_SOURCE EXCERPT_

┌──

# Possible adoption



## ericschevy (Nov 10, 2006)

I just want to let everyone know that there is a good possibility that Rocky and Zues will be up for adoption.
They will only go to trusted members, Zues I'm not realy worried about but there will be strict guidlines surrounding Rocky's placement.
Me and my better half are splitting up and more than likely I will not be able to take them with me. I'm not cetain yet though. It depends on how things pan out..


----------



## Khymera-B (Nov 17, 2008)

sSSSSSSsssssssssssssssuuuuuuuuuuuuuuuuuuuuuux...sorry to hear that man, seriously.


----------



## BedlamBully (Jun 6, 2008)

Awe that sucks EC, hoep you can find them great homes.


----------



## ericschevy (Nov 10, 2006)

Yeah I'm having a very hard time with the reality of it..


----------



## wheezie (Aug 4, 2006)

dude im so sorry


----------



## ericschevy (Nov 10, 2006)

My best friend here is leading me to belive that all this crap may lead to better things. I hope she's right..


----------



## LiiL_L0cz_Red_N0se (Sep 15, 2008)

dang.... i know these things are tough.. keep ur head up, there is always sunlight at the end of the tunnle. no matter how long it is


----------



## Khymera-B (Nov 17, 2008)

ericschevy said:


> My best friend here is leading me to belive that all this crap may lead to better things. I hope she's right..


Remember that "better" is always up to us as individuals...therefore she "could" be right.

Don't mind me; I always opt for optimism in the face of adversity.


----------



## ericschevy (Nov 10, 2006)

Khymera-B said:


> Remember that "better" is always up to us as individuals...therefore she "could" be right.
> 
> Don't mind me; I always opt for optimism in the face of adversity.


You make a good point..


----------



## Khymera-B (Nov 17, 2008)

ericschevy said:


> You make a good point..


Thanks. I've gone through A LOT of change in my life, that ideal always helps me when the stress from change hits. Allows me to stay focused on the next move/goal.


----------



## Drftroadster (Jan 7, 2009)

I know how hard it is, when my parents split i had to give up my lab.. but he was my first dog and i still miss him to this day, its been 18 years since. i got a few letters from the lady, apparently he was a show dog after we had him and the lady treated him extremely well.. if you have to let them go i hope the best for them and you... things have a weird way of working out though. i hope even more you end up keeping them... i wish you and your dogs the best of luck with this..


----------



## Bleu Clair (Jun 14, 2008)

So sorry to hear this. That really sucks. I hope you can keep them (fingers crossed you can), but if things don't work out that way I hope you find great homes for them. Keep your chin up. Good vibes, good thoughts and internet hugs being sent your way.

└──

_EXTRACTED ENTRIES_
┌──

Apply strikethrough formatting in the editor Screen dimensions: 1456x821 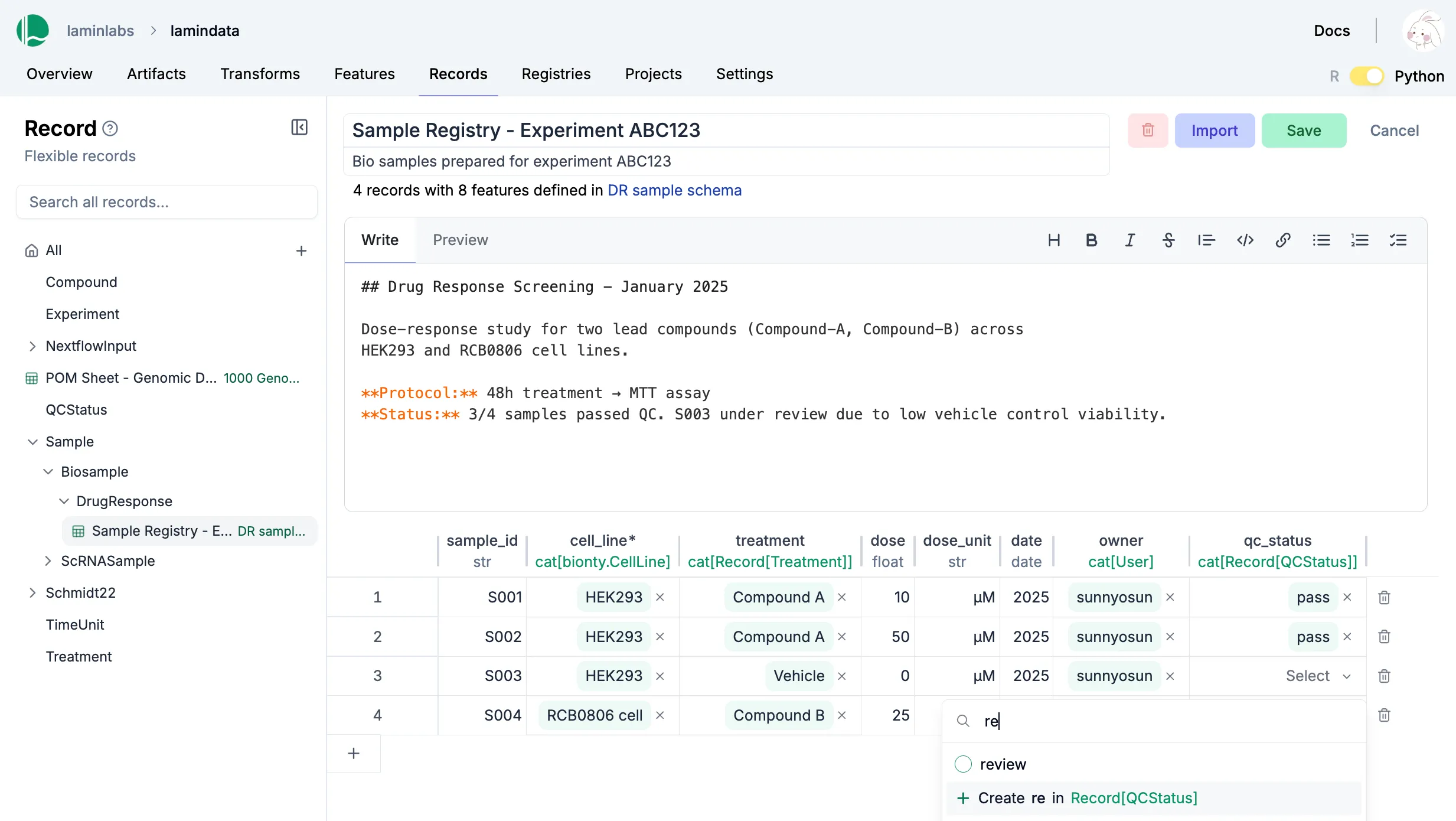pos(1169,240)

└──
┌──

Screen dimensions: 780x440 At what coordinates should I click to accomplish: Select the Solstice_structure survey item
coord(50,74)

└──

_EXERCISES TO COMPLETE_
1. Copy the stretch of the adoption thread from "I know how hard" through "sent your way.", renaming "lab" to "Labrador".
2. List every distinct username that posts in the adoption thread.
The rows are drawn from a separate source.

_SOLVED PROBLEMS_
1.
I know how hard it is, when my parents split i had to give up my Labrador.. but he was my first dog and i still miss him to this day, its been 18 years since. i got a few letters from the lady, apparently he was a show dog after we had him and the lady treated him extremely well.. if you have to let them go i hope the best for them and you... things have a weird way of working out though. i hope even more you end up keeping them... i wish you and your dogs the best of luck with this..


----------



## Bleu Clair (Jun 14, 2008)

So sorry to hear this. That really sucks. I hope you can keep them (fingers crossed you can), but if things don't work out that way I hope you find great homes for them. Keep your chin up. Good vibes, good thoughts and internet hugs being sent your way.

2.
ericschevy
Khymera-B
BedlamBully
wheezie
LiiL_L0cz_Red_N0se
Drftroadster
Bleu Clair